Credit Suisse is guilty
Washington: European bank Credit Suisse AG pleaded guilty on Monday to helping wealthy Americans avoid paying taxes through secret offshore accounts and agreed to pay about $2.6 billion.
The US justice department said that it was the largest penalty imposed in any criminal tax case. Credit Suisee is the largest bank to plead guilty in more than 20 years.
The settlement resolves a years-long criminal investigation into allegations that Credit Suisse, Switzerland’s second-largest bank, recruited US clients to open Swiss accounts, helped them conceal the accounts from the Internal Revenue Service, the US tax collection agency and enabled misconduct by bank employees.
The case is part of the Obama administration’s crackdown on foreign banks believed to be helping US taxpayers hide assets.
Officials said that a criminal charge was necessary to account for the bank’s pattern of misconduct, which included a lack of cooperation and document destruction. But the deal was structured in such a way as to allow the bank to continue operating.
The penalties will be paid to the justice department, the US Federal Reserve and the New York State Department of Financial Services.
US Attorney General Eric Holder, criticized last year, after telling US Congress that large banks had become hard to prosecute, appeared to foreshadow the guilty plea in a video message earlier this month in which he said no financial institution was “too big to jail.”
“A company’s profitability or market share can never and will never be used as a shield from prosecution or penalty,” Mr Holder told a news conference.
“And this action should put that misguided notion definitively to rest.”
As part of its plea agreement, Credit Suisse acknowledged that it helped clients use sham entities to hide undeclared accounts; destroyed bank records and concealed transactions involving undeclared accounts.
The case was filed in federal court in suburban Alexandria, Virginia, where eight former Credit Suisse employees have been charged.

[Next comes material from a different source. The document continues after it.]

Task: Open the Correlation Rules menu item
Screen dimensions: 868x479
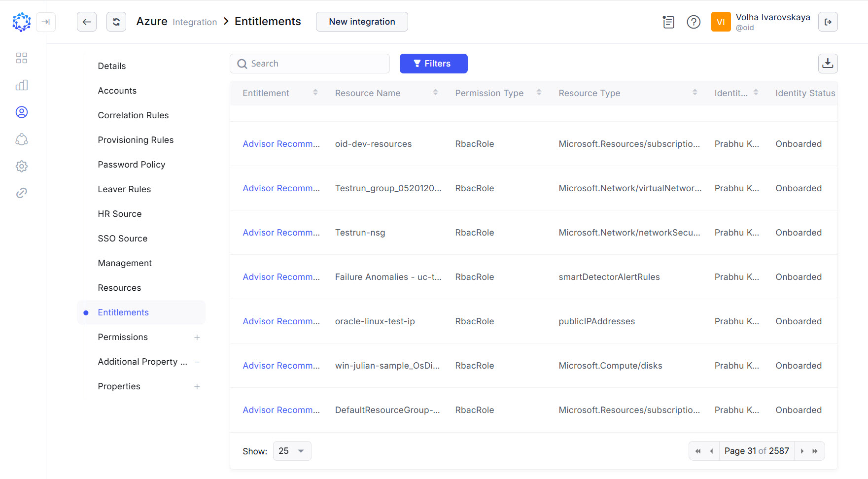Action: click(x=133, y=115)
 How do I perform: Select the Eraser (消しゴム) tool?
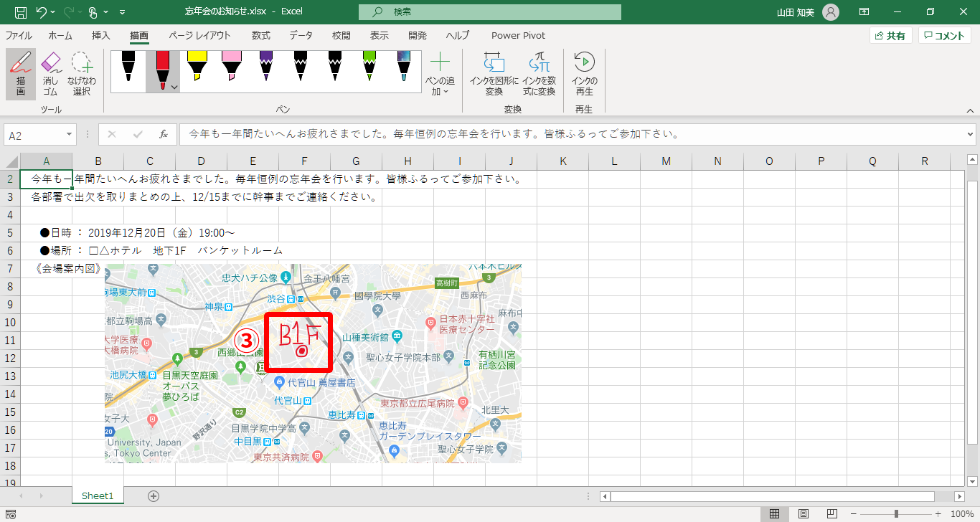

Two have pleaded guilty.
Credit Suisse chief executive Brady Dougan, who has said previously that senior executives at the bank were not aware that some bankers were helping US customers evade taxes, said in a statement on Monday that the bank regrets its past “misconduct” and was looking to resolve the matter and move forward.
The bank has said it stopped providing private banking services outside the US to Americans several years ago.
The criminal case follows a Senate subcommittee investigation that found the bank provided accounts in Switzerland for more than 22,000 US clients totaling $10 billion to $12 billion.